PROBLEM TO SOLVE
The answer is to be the data below, written out in full and exactly.

Dataset records
□ □ □ □ □ □ □

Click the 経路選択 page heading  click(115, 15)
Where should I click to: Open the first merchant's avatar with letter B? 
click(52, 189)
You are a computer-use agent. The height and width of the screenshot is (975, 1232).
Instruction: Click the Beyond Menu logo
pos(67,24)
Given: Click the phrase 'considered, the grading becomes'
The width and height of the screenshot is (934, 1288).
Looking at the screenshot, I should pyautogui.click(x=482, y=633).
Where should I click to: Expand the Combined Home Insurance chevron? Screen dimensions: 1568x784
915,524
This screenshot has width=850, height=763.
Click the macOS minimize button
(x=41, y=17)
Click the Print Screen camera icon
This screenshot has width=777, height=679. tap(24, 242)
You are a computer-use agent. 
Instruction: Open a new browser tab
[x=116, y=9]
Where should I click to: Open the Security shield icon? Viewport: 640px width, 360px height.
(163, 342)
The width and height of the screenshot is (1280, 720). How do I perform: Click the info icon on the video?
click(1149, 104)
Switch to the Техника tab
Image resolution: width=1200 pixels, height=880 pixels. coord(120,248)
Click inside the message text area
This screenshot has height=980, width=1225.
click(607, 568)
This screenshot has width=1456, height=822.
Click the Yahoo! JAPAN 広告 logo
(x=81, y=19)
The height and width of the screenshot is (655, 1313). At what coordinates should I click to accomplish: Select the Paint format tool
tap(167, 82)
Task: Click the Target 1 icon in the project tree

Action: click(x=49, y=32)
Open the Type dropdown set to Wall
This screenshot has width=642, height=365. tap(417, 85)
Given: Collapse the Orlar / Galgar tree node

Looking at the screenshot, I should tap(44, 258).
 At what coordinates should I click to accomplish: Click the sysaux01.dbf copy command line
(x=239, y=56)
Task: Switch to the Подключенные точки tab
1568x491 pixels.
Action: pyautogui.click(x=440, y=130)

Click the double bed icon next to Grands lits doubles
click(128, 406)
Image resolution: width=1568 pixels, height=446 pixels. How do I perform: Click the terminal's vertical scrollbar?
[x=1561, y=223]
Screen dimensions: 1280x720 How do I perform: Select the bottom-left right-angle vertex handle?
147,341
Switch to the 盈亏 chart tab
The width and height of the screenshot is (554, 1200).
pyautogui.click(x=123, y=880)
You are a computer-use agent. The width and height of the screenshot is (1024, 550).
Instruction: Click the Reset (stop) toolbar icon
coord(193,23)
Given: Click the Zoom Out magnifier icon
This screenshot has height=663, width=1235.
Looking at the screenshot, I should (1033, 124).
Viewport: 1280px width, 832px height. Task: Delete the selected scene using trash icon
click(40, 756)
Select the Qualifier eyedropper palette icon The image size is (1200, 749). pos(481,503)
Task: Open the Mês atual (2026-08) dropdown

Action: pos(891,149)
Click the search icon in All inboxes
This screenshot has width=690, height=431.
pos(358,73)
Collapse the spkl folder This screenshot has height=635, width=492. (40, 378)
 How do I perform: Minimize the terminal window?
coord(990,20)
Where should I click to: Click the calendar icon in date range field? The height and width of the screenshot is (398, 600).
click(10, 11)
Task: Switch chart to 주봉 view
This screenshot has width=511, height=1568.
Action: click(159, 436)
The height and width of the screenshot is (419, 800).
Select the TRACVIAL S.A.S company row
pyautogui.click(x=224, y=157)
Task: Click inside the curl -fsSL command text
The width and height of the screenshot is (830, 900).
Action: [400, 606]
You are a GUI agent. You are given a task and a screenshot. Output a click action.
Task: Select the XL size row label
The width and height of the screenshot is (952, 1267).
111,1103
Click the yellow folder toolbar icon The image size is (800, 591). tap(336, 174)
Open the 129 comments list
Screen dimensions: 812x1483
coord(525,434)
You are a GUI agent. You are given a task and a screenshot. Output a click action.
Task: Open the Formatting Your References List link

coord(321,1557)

□ □ □ □ □ □ □

FINISHED TASK
Click the 経路選択 page heading  click(115, 15)
Where should I click to: Open the first merchant's avatar with letter B? 
click(52, 189)
You are a computer-use agent. The height and width of the screenshot is (975, 1232).
Instruction: Click the Beyond Menu logo
pos(67,24)
Given: Click the phrase 'considered, the grading becomes'
The width and height of the screenshot is (934, 1288).
Looking at the screenshot, I should pyautogui.click(x=482, y=633).
Where should I click to: Expand the Combined Home Insurance chevron? Screen dimensions: 1568x784
915,524
This screenshot has width=850, height=763.
Click the macOS minimize button
(x=41, y=17)
Click the Print Screen camera icon
This screenshot has width=777, height=679. tap(24, 242)
You are a computer-use agent. 
Instruction: Open a new browser tab
[x=116, y=9]
Where should I click to: Open the Security shield icon? Viewport: 640px width, 360px height.
(163, 342)
The width and height of the screenshot is (1280, 720). How do I perform: Click the info icon on the video?
click(1149, 104)
Switch to the Техника tab
Image resolution: width=1200 pixels, height=880 pixels. coord(120,248)
Click inside the message text area
This screenshot has height=980, width=1225.
click(607, 568)
This screenshot has width=1456, height=822.
Click the Yahoo! JAPAN 広告 logo
(x=81, y=19)
The height and width of the screenshot is (655, 1313). At what coordinates should I click to accomplish: Select the Paint format tool
tap(167, 82)
Task: Click the Target 1 icon in the project tree

Action: click(x=49, y=32)
Open the Type dropdown set to Wall
This screenshot has width=642, height=365. tap(417, 85)
Given: Collapse the Orlar / Galgar tree node

Looking at the screenshot, I should tap(44, 258).
 At what coordinates should I click to accomplish: Click the sysaux01.dbf copy command line
(x=239, y=56)
Task: Switch to the Подключенные точки tab
1568x491 pixels.
Action: pyautogui.click(x=440, y=130)

Click the double bed icon next to Grands lits doubles
click(128, 406)
Image resolution: width=1568 pixels, height=446 pixels. How do I perform: Click the terminal's vertical scrollbar?
[x=1561, y=223]
Screen dimensions: 1280x720 How do I perform: Select the bottom-left right-angle vertex handle?
147,341
Switch to the 盈亏 chart tab
The width and height of the screenshot is (554, 1200).
pyautogui.click(x=123, y=880)
You are a computer-use agent. The width and height of the screenshot is (1024, 550).
Instruction: Click the Reset (stop) toolbar icon
coord(193,23)
Given: Click the Zoom Out magnifier icon
This screenshot has height=663, width=1235.
Looking at the screenshot, I should (1033, 124).
Viewport: 1280px width, 832px height. Task: Delete the selected scene using trash icon
click(40, 756)
Select the Qualifier eyedropper palette icon The image size is (1200, 749). pos(481,503)
Task: Open the Mês atual (2026-08) dropdown

Action: pos(891,149)
Click the search icon in All inboxes
This screenshot has width=690, height=431.
pos(358,73)
Collapse the spkl folder This screenshot has height=635, width=492. (40, 378)
 How do I perform: Minimize the terminal window?
coord(990,20)
Where should I click to: Click the calendar icon in date range field? The height and width of the screenshot is (398, 600).
click(10, 11)
Task: Switch chart to 주봉 view
This screenshot has width=511, height=1568.
Action: click(159, 436)
The height and width of the screenshot is (419, 800).
Select the TRACVIAL S.A.S company row
pyautogui.click(x=224, y=157)
Task: Click inside the curl -fsSL command text
The width and height of the screenshot is (830, 900).
Action: [400, 606]
You are a GUI agent. You are given a task and a screenshot. Output a click action.
Task: Select the XL size row label
The width and height of the screenshot is (952, 1267).
111,1103
Click the yellow folder toolbar icon The image size is (800, 591). tap(336, 174)
Open the 129 comments list
Screen dimensions: 812x1483
coord(525,434)
You are a GUI agent. You are given a task and a screenshot. Output a click action.
Task: Open the Formatting Your References List link

coord(321,1557)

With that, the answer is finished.